Bu da gerçekte sendikaların tamamen gereksiz hale getirilmesinin yolunu da açmaktadır.

Kısacası, işçiler, emekçilere yapılacak ücret ve maaş zamlarının enflasyona bağlanmış olması, TİS’lerin dolayısıyla işçilerin, emekçilerin enflasyona ezdirilmesinin başlıca nedenidir.
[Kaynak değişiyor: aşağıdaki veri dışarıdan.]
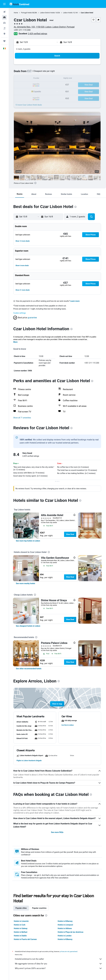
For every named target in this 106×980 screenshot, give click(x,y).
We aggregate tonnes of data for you (59, 964)
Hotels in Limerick (22, 921)
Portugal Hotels (27, 13)
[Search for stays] (4, 17)
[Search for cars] (4, 23)
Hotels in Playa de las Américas (71, 932)
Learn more (75, 301)
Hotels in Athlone (65, 928)
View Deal (71, 534)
Ve bu durum değişmedikçe TİS’lerin işçilerin, kamu emekçilerinin yaşama ve çalışma koşullarını iyileştirmesinin bir mekanizması olması beklenemezdir.
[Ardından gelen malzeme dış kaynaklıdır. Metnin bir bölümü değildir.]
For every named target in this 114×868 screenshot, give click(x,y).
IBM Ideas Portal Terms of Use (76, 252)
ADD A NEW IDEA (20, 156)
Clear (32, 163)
2021 TİS’LERİ, ÜCRET VE MAAŞLARA, ‘İNSANCA YAŞANACAK BİR ZAM’ YILI OLMALI!

2021 yılı;

* 3 milyon kamu emekçisi ve 2 milyon kamu emekçisi emeklisinin,

* 150 bin dolayındaki metal işçisinin (Ki Türkiye’nin en önemli TİS’idir),

* Taşerondan belediye firmalarına geçirilen ve üç yıldır TİS yapamayan on binlerce belediye işçisinin TİS yılıdır.

Bu yüzden 2021, örneğin 2020’ye göre, önemli bir TİS yılıdır.

Yukarıdan beri söylenenler dikkate alındığında bu TİS yılında en önemli sorun, TİS’lerin enflasyona bağlı olmaktan çıkarılmasıdır. Aksi halde son yıllarda olduğu gibi TİS’ler bir kez daha işçinin, emekçinin TÜİK enflasyonunun altında ezdirilmesinin yılı olacaktır!

Bu yüzden de sendikalar TİS öncesinde çıtayı “İşçinin, kamu emekçisinin insanca yaşayacağı bir zam” çizgisine getirmek durumundadırlar. Sendikalar ve emekçiler; bu TİS sürecini böyle değerlendirdikleri ölçüde, gerçek bir TİS yapma çizgisine yaklaşmış olacaklardır.

Tabii bu girişim;

* İşçinin, kamu emekçisinin “İnsanca yaşayacakları zam”ın rakamsal karşılığı miktarın emekçilerin aralarında tartışmaya açarak belirledikleri,

* Bu tartışma içinde emekçileri bu taleplerinin arkasında birleştirecek biçimde örgütlemeyi sağladıkları ölçüde başarılı olacaktır.

2021’de işçilerin, emekçilerin “İnsanca yaşayacakları zamlar” elde etmesinin yolu buradan geçmektedir.

(*) Eğer sendikacılar bu TİS’e imza atmak istemezse, grevler yasaklanıp, TİS Yüksek Hakem Kuruluna (YHK) taşınarak bağıtlanmaktadır!